● WORK TO BE COMPLETED
The entries need to be copied exactly.

● DATA EXCERPTS

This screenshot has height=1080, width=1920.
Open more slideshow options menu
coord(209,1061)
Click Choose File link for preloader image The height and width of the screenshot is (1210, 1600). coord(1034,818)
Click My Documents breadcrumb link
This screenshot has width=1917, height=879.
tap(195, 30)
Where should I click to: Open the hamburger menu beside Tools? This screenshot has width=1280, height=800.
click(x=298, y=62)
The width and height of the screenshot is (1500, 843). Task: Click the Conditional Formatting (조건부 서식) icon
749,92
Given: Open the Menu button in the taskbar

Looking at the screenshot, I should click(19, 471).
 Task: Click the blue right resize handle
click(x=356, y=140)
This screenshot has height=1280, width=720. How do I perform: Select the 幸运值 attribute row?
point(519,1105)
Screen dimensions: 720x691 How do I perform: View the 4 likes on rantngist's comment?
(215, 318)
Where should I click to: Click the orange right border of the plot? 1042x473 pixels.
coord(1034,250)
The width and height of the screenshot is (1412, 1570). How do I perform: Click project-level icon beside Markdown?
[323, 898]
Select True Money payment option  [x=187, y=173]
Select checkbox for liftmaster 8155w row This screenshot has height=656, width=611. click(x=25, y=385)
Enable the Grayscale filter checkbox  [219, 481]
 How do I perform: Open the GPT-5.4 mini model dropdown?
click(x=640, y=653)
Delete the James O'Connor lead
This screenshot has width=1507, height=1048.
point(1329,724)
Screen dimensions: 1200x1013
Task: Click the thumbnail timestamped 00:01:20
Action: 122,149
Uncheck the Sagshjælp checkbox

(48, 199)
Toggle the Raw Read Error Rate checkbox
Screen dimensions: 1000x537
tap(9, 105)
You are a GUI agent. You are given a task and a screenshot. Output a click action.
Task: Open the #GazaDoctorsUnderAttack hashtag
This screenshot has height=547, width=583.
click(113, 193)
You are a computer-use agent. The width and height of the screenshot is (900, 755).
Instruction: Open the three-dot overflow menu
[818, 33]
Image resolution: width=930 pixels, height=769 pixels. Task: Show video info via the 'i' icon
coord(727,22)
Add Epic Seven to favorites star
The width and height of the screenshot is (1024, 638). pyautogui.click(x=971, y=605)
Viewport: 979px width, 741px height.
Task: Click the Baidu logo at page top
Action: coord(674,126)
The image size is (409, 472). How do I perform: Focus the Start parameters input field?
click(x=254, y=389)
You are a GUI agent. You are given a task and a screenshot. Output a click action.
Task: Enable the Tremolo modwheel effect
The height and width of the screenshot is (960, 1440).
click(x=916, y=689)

● SOLUTION FOR THIS EXERCISE
This screenshot has height=1080, width=1920.
Open more slideshow options menu
coord(209,1061)
Click Choose File link for preloader image The height and width of the screenshot is (1210, 1600). coord(1034,818)
Click My Documents breadcrumb link
This screenshot has width=1917, height=879.
tap(195, 30)
Where should I click to: Open the hamburger menu beside Tools? This screenshot has width=1280, height=800.
click(x=298, y=62)
The width and height of the screenshot is (1500, 843). Task: Click the Conditional Formatting (조건부 서식) icon
749,92
Given: Open the Menu button in the taskbar

Looking at the screenshot, I should click(19, 471).
 Task: Click the blue right resize handle
click(x=356, y=140)
This screenshot has height=1280, width=720. How do I perform: Select the 幸运值 attribute row?
point(519,1105)
Screen dimensions: 720x691 How do I perform: View the 4 likes on rantngist's comment?
(215, 318)
Where should I click to: Click the orange right border of the plot? 1042x473 pixels.
coord(1034,250)
The width and height of the screenshot is (1412, 1570). How do I perform: Click project-level icon beside Markdown?
[323, 898]
Select True Money payment option  [x=187, y=173]
Select checkbox for liftmaster 8155w row This screenshot has height=656, width=611. click(x=25, y=385)
Enable the Grayscale filter checkbox  [219, 481]
 How do I perform: Open the GPT-5.4 mini model dropdown?
click(x=640, y=653)
Delete the James O'Connor lead
This screenshot has width=1507, height=1048.
point(1329,724)
Screen dimensions: 1200x1013
Task: Click the thumbnail timestamped 00:01:20
Action: 122,149
Uncheck the Sagshjælp checkbox

(48, 199)
Toggle the Raw Read Error Rate checkbox
Screen dimensions: 1000x537
tap(9, 105)
You are a GUI agent. You are given a task and a screenshot. Output a click action.
Task: Open the #GazaDoctorsUnderAttack hashtag
This screenshot has height=547, width=583.
click(113, 193)
You are a computer-use agent. The width and height of the screenshot is (900, 755).
Instruction: Open the three-dot overflow menu
[818, 33]
Image resolution: width=930 pixels, height=769 pixels. Task: Show video info via the 'i' icon
coord(727,22)
Add Epic Seven to favorites star
The width and height of the screenshot is (1024, 638). pyautogui.click(x=971, y=605)
Viewport: 979px width, 741px height.
Task: Click the Baidu logo at page top
Action: coord(674,126)
The image size is (409, 472). How do I perform: Focus the Start parameters input field?
click(x=254, y=389)
You are a GUI agent. You are given a task and a screenshot. Output a click action.
Task: Enable the Tremolo modwheel effect
The height and width of the screenshot is (960, 1440).
click(x=916, y=689)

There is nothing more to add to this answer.